VENEZIA 74 – “La voce di Fantozzi”, tra Villaggio e il rag. Ugo

L’immagine conclusiva è quella di un Villaggio truccato da Pierrot. Cambia l’espressione, triste quella del personaggio francese e incazzata quella del comico genovese, ma la sostanza della maschera rimane la stessa. Perchè Pierrot e Fantozzi in fin dei conti hanno un destino in comune, quello del servo sciocco destinato a far ridere per le sue sfortune.

Così Mario Sesti dipinge uno dei massimi personaggi della comicità italiana del secolo scorso nel suo “La voce di Fantozzi”, presentato a Venezia all’interno della sezione “Classici”.

Come già fatto in alcuni precedenti lavori, Sesti abbandona la strada del tradizionale biopic, e per raccontare Villaggio e la sua “creatura” prova a ricostruirne e restituirne il gigantesco lascito artistico che ha segnato intere generazioni.

Numerose le interviste ad amici, familiari e colleghi, ma anche intellettuali e personalità della cultura, tutti folgorati da un antieroe dalle innumerevoli sfaccettature, perdente e malinconico, ma anche agressivo e a tratti disgustoso.

Una maschera, quella del ragionier Ugo Fantozzi, che dalla letteratura rimbalzò sul grande schermo, finendo per invadere il lessico italiano e influenzare il nostro immaginario comune, basti pensare all’aggettivo “fantozziano”, ai congiuntivi sbagliati, all’immagine della “nuvoletta” e alla “cagata pazzesca”.
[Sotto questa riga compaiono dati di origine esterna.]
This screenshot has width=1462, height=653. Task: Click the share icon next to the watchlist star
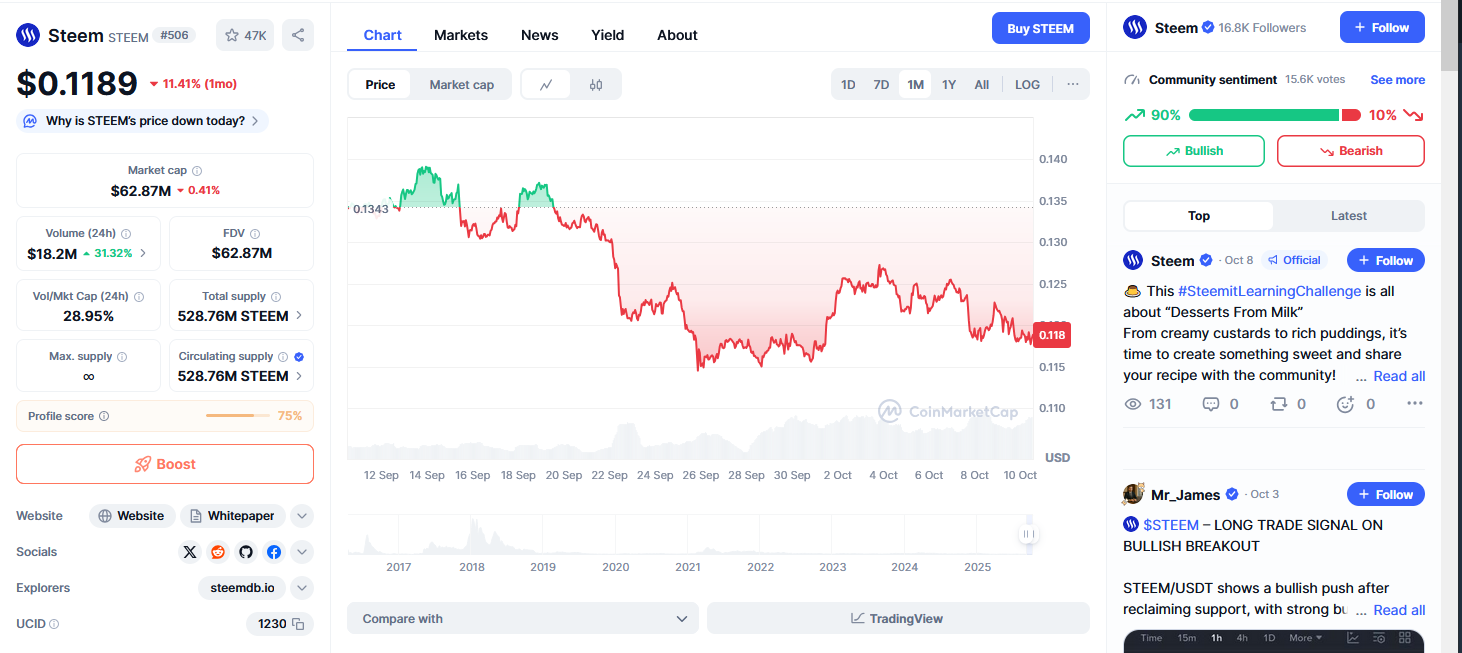pyautogui.click(x=298, y=35)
Tanti gli stili adottati dall’autore, dall’animazione al fumetto, dalla lettura di testi alla messa in scena, ma quanto maggiormente colpisce ed emoziona sono i brevi momenti in cui lo stesso Villaggio si mette in gioco, e con lucidità mista a sconforto parla della morte, iniziando con tono scherzoso per finire con un crescendo di dramma. Riso e pianto, come nella migliore tradizione dei “Pagliacci”. Ma sta volta, nonostante quell’ora sia recentemente giunta, “la commedia (non) è finita” e forse, grazie all’eredità di risate intelligenti che ci ha lasciato Villaggio, non finirà mai.